Methods: 37 known tumour suppressor genes on 40 different gene loci were scanned in a series of 15 intracranial meningiomas of different biological behaviour (Grade I n = 9, II = 4, III = 2) promoter methylation and deletion/amplification status by MS – MLPA.

Results: The most frequent events in meningiomas were deletions on 22q (10/15), 12q (10/15), 11q (11/15), 3p (12/15) and 1p (10/15) as well as amplifications on 6q (12/15). This confirms previous findings (e.g. 22q) but also suggests novel frequently affected regions (e.g. 12q or 11q). In general the number of aberrations tended to be higher in more aggressive tumours like grade III meningiomas. The VHL tumour suppressor gene on 3p was the most affected one (12/15) followed by GSTP1 and TP73. Promoter methylation was only observed for the RASSF1 gene in one grade II tumour.
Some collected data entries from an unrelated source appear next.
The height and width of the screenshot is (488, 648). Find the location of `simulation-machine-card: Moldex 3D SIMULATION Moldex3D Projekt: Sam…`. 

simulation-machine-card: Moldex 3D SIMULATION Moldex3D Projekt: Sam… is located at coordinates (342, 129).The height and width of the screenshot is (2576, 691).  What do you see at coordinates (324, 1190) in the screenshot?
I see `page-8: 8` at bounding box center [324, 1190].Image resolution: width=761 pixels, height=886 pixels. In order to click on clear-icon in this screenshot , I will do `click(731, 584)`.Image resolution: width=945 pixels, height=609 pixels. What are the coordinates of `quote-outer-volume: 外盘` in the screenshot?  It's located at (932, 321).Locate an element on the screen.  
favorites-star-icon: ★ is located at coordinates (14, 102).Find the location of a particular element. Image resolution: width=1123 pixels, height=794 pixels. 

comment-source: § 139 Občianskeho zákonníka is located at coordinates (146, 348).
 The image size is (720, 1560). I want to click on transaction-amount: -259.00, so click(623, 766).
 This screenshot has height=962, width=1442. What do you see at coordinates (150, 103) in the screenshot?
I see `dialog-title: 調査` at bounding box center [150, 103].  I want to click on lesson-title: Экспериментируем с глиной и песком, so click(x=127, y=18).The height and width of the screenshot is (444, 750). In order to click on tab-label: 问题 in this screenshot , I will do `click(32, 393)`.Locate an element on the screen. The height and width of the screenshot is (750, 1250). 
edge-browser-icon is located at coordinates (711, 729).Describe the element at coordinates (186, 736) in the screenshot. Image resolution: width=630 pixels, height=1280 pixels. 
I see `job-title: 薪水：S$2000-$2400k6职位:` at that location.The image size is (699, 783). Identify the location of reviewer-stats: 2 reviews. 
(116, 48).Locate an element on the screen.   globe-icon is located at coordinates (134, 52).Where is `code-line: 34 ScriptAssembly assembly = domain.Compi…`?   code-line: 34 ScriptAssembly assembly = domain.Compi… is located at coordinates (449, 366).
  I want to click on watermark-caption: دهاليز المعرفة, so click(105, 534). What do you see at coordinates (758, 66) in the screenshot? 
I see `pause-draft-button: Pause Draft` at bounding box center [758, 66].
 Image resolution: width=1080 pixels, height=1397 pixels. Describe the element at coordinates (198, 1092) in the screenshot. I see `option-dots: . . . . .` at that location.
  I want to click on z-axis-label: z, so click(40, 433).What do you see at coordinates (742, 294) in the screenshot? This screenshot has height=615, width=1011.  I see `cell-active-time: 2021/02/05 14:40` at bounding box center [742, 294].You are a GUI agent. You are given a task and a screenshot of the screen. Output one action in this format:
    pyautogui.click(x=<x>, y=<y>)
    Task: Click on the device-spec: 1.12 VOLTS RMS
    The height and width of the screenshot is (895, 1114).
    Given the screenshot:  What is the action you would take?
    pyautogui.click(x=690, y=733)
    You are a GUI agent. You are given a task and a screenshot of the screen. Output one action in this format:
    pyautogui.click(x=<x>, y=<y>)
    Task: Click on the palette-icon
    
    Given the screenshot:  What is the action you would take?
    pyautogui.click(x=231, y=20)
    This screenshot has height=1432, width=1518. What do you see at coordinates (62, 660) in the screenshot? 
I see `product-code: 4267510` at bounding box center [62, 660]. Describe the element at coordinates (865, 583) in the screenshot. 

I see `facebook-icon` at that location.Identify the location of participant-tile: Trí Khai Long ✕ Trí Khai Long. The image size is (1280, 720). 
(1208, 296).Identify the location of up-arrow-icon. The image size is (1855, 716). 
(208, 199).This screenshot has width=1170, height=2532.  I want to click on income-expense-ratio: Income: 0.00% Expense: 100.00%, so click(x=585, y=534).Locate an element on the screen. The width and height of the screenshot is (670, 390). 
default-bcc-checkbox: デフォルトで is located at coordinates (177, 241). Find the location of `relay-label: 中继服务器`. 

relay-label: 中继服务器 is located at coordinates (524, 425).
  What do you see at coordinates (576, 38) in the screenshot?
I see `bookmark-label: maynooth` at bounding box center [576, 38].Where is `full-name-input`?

Conclusions: Our technique seems to be a robust, reliable and simple method to detect gene function loss caused by deletion, amplification and/or promoter hypermethylation in intracranial tumour tissue providing a better understanding of tumour genesis and malignisation in intracranial meningiomas. We could confirm previous findings as well as we can present possible new genetical features contributing to tumour growth and malignisation.